------ Available data

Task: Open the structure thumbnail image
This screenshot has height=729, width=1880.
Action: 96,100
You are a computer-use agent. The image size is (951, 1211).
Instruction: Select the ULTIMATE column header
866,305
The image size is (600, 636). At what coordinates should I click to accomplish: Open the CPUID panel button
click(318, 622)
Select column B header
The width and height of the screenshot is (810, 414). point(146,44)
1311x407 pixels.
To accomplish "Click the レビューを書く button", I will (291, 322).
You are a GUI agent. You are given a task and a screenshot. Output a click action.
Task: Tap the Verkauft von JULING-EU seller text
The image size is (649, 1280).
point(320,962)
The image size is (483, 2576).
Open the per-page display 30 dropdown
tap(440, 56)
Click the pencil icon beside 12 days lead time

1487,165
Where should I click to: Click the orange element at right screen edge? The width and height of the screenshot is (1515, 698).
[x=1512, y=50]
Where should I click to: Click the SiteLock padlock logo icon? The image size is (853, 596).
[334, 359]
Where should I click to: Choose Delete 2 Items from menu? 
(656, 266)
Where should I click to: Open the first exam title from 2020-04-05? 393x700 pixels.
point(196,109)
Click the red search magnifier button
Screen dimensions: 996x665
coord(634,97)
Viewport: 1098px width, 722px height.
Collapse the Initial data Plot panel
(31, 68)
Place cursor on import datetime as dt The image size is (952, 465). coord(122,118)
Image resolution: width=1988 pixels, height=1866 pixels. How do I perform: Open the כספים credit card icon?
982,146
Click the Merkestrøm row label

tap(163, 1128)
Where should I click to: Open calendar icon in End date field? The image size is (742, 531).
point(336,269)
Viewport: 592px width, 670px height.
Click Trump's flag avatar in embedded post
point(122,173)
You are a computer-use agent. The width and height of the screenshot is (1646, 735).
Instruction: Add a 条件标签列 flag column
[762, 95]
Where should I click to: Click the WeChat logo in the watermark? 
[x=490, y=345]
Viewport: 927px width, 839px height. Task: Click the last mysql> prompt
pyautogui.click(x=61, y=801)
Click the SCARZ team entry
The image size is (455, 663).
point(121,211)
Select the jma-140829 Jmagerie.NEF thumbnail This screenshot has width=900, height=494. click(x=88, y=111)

------------

[Exercise details] All entries should be transcribed verbatim.

[Exercise result]
Task: Open the structure thumbnail image
This screenshot has height=729, width=1880.
Action: 96,100
You are a computer-use agent. The image size is (951, 1211).
Instruction: Select the ULTIMATE column header
866,305
The image size is (600, 636). At what coordinates should I click to accomplish: Open the CPUID panel button
click(318, 622)
Select column B header
The width and height of the screenshot is (810, 414). point(146,44)
1311x407 pixels.
To accomplish "Click the レビューを書く button", I will (291, 322).
You are a GUI agent. You are given a task and a screenshot. Output a click action.
Task: Tap the Verkauft von JULING-EU seller text
The image size is (649, 1280).
point(320,962)
The image size is (483, 2576).
Open the per-page display 30 dropdown
tap(440, 56)
Click the pencil icon beside 12 days lead time

1487,165
Where should I click to: Click the orange element at right screen edge? The width and height of the screenshot is (1515, 698).
[x=1512, y=50]
Where should I click to: Click the SiteLock padlock logo icon? The image size is (853, 596).
[334, 359]
Where should I click to: Choose Delete 2 Items from menu? 
(656, 266)
Where should I click to: Open the first exam title from 2020-04-05? 393x700 pixels.
point(196,109)
Click the red search magnifier button
Screen dimensions: 996x665
coord(634,97)
Viewport: 1098px width, 722px height.
Collapse the Initial data Plot panel
(31, 68)
Place cursor on import datetime as dt The image size is (952, 465). coord(122,118)
Image resolution: width=1988 pixels, height=1866 pixels. How do I perform: Open the כספים credit card icon?
982,146
Click the Merkestrøm row label

tap(163, 1128)
Where should I click to: Open calendar icon in End date field? The image size is (742, 531).
point(336,269)
Viewport: 592px width, 670px height.
Click Trump's flag avatar in embedded post
point(122,173)
You are a computer-use agent. The width and height of the screenshot is (1646, 735).
Instruction: Add a 条件标签列 flag column
[762, 95]
Where should I click to: Click the WeChat logo in the watermark? 
[x=490, y=345]
Viewport: 927px width, 839px height. Task: Click the last mysql> prompt
pyautogui.click(x=61, y=801)
Click the SCARZ team entry
The image size is (455, 663).
point(121,211)
Select the jma-140829 Jmagerie.NEF thumbnail This screenshot has width=900, height=494. click(x=88, y=111)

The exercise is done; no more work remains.